Mais pour autant, ils ont envie de changer les choses : ils sont 80 % à s'engager pour une cause, à l'avoir fait ou à le faire encore. Ils sont plus de la moitié à avoir participé à des initiatives bénévoles, à des actions citoyennes. Ils sont vraiment engagés dans la citoyenneté, mais pas via les institutions telles qu'on les a connues jusqu'à maintenant, que ce soit par le chef de l'Etat, par les députés ou même par leur maire. Ça n'évoque pas suffisamment de choses pour qu'ils s'y engagent. 

À quelques semaines des élections européennes du 9 juin, cela signifie-t-il qu'il faut attendre une abstention record des jeunes ?  

Quand on leur a posé la question s'ils se sentaient européens, ils sont seulement 7% à dire "oui". En revanche, ils sont 25% à penser qu'ils sont "citoyens du monde". C'est donc inquiétant quant à l'avenir de ces élections à venir. Mais je ne dirais toutefois pas que cela représente un danger pour notre démocratie. C'est effectivement, d'abord, un autoportrait de ces 90 000 personnes âgées de 18 à 30 ans, et c'est donc ce qu'ils ressentent. Ce n'est pas forcément ce qu'ils vont faire plus tard. Par contre, ils ont répondu d'abord très nombreux à cette enquête : ils aiment donc qu'on les interroge, qu'on leur demande leur avis, qu'on leur demande ce qu'ils pensent et ce qu'ils ressentent. Je ne pense pas que pour la démocratie soit un problème, mais plutôt qu'il y a des choses à revoir pour les intéresser. Il y a peut-être beaucoup à faire au niveau de leur éducation, de l'information qu'ils reçoivent et des canaux par lesquels ils les reçoivent. On a également constaté que tout ce qu'ils reçoivent comme information est plutôt anxiogène, que ce soit via les réseaux sociaux, que ce soit via les informations autour de l'avenir de la planète... Ils sont très inquiets et ont visiblement une insatisfaction sur l'information qu'ils reçoivent même à l'école : ils nous disent qu'effectivement ils ne sont pas assez formés sur un certain nombre de sujets.
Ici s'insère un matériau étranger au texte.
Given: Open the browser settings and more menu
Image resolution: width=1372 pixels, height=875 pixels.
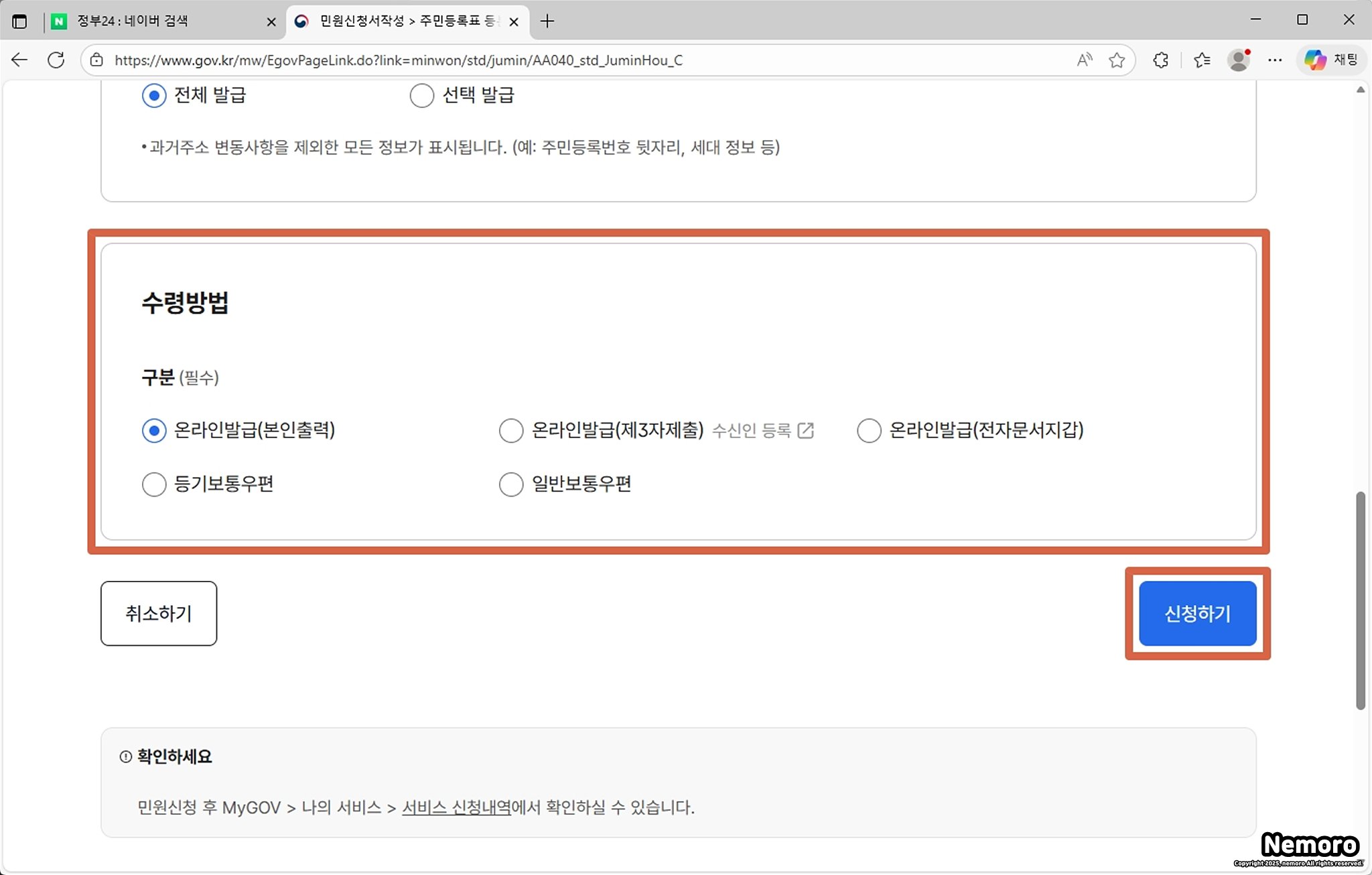Looking at the screenshot, I should (1275, 60).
Et sur le plan économique ?

C'est un chiffre qui nous a beaucoup surpris puisque 84% des personnes interrogés nous ont répondu que l'argent n'était pas le moteur principal de la réussite. Donc effectivement, c'est une quête de sens plutôt qu'une quête de revenus. C'est très intéressant parce que ça va donner beaucoup d'informations pour la société qui arrive et pour ce que nous devons, nous qui sommes là aux responsabilités, avons comme photos de ce qu'ils vont vouloir faire et ou ne pas faire.